→ **Exercise instructions**:
Reproduce the listing below word for word, leaving out the pictures.

⟨

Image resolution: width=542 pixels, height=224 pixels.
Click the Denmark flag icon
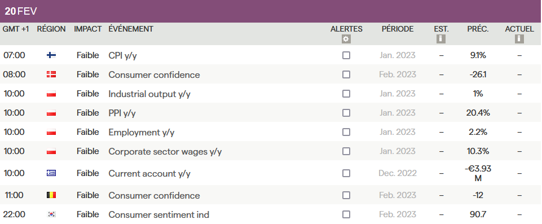click(x=51, y=74)
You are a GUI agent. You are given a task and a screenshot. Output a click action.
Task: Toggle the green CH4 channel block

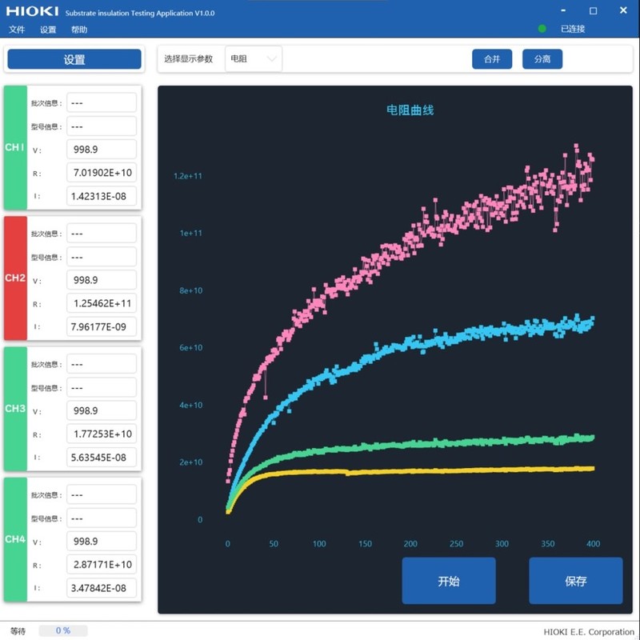pyautogui.click(x=15, y=539)
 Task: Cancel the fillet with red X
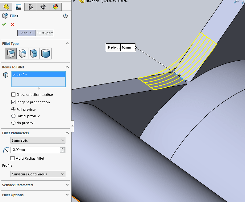pyautogui.click(x=12, y=24)
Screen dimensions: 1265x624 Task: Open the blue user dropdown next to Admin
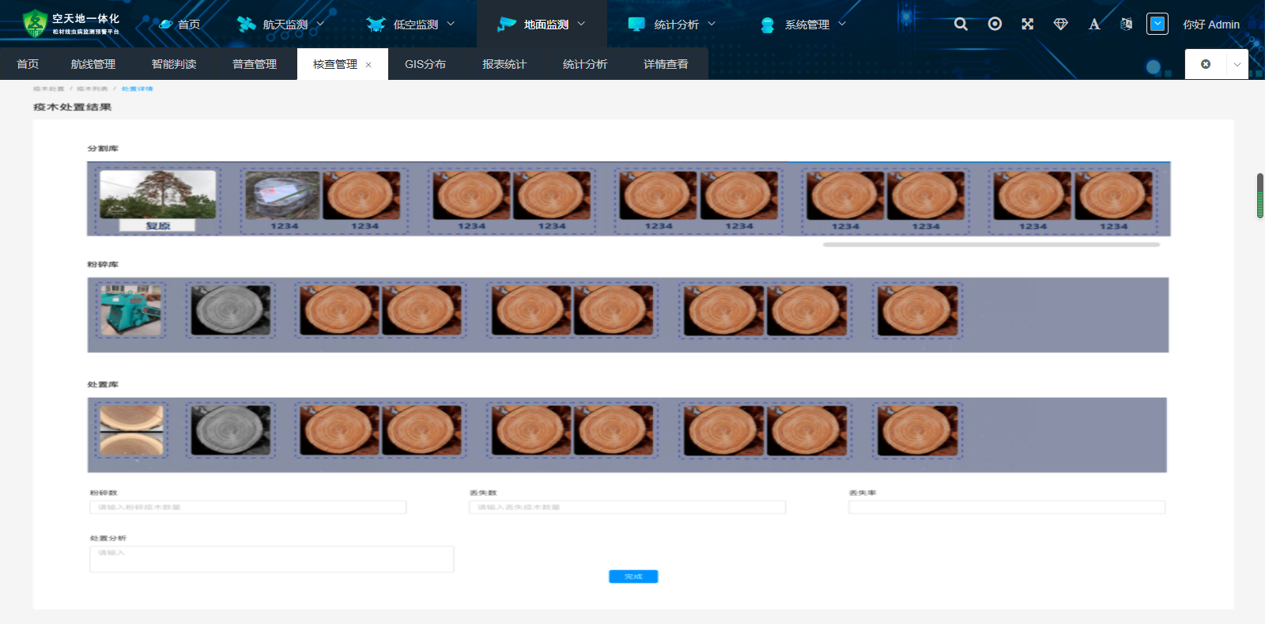point(1157,25)
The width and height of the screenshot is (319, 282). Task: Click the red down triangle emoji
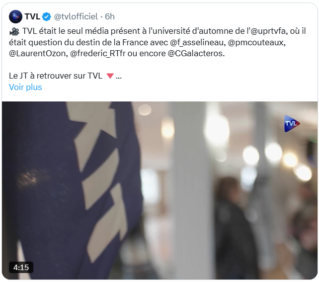110,76
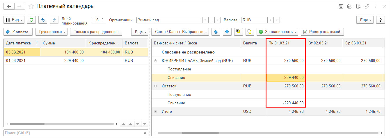The image size is (391, 140).
Task: Click the Реестр платежей button
Action: point(322,32)
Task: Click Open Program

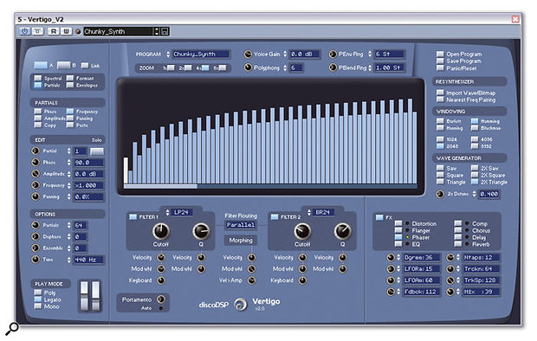Action: [x=459, y=55]
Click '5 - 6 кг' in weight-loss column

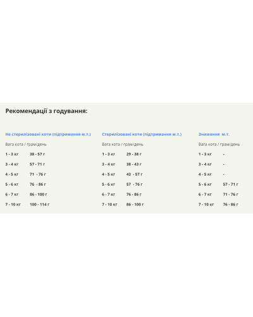[x=205, y=184]
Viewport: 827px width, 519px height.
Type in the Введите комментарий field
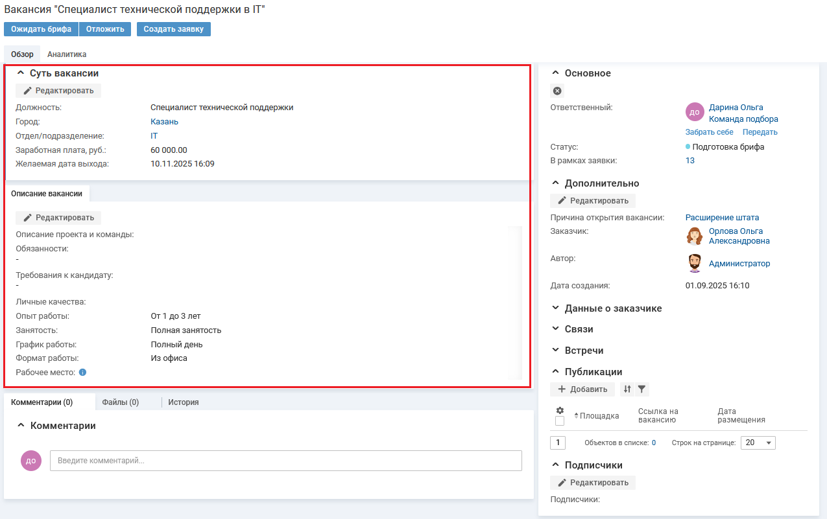point(285,461)
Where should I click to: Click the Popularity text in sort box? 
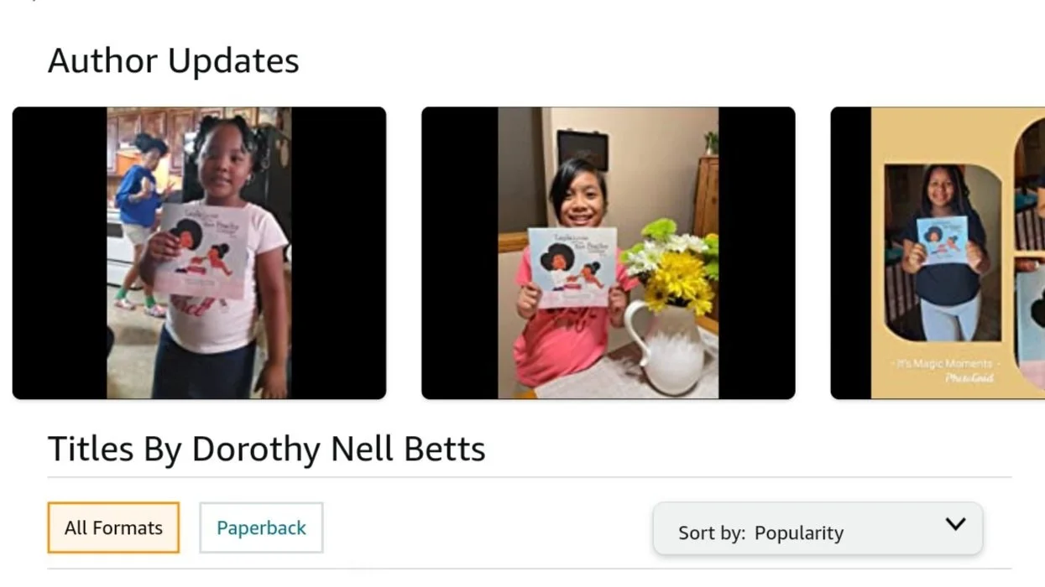799,532
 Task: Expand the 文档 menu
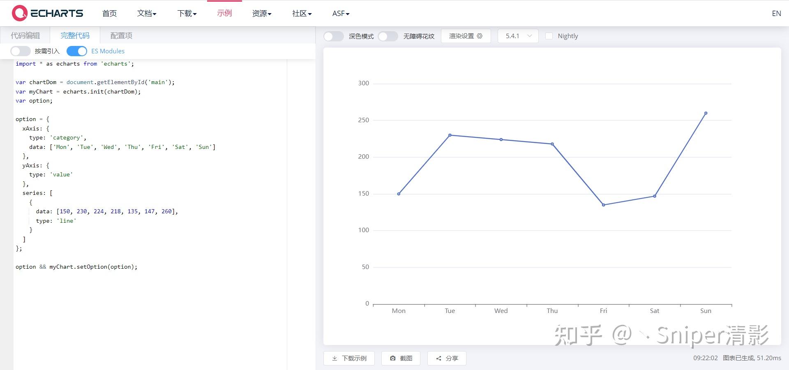(x=147, y=13)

⟩

→ **Task solution**:
Image resolution: width=542 pixels, height=224 pixels.
Click the Denmark flag icon
click(x=51, y=74)
You are a GUI agent. You are given a task and a screenshot. Output a click action.
Task: Toggle the green CH4 channel block

pyautogui.click(x=15, y=539)
 Task: Cancel the fillet with red X
pyautogui.click(x=12, y=24)
Screen dimensions: 1265x624 Task: Open the blue user dropdown next to Admin
point(1157,25)
The width and height of the screenshot is (319, 282). Task: Click the red down triangle emoji
110,76
The image size is (391, 140).
Task: Click the Реестр платежей button
Action: point(322,32)
Task: Click Open Program

Action: [x=459, y=55]
Click '5 - 6 кг' in weight-loss column

[x=205, y=184]
Viewport: 827px width, 519px height.
Type in the Введите комментарий field
point(285,461)
Where should I click to: Click the Popularity text in sort box? 
799,532
 Task: Expand the 文档 menu
(x=147, y=13)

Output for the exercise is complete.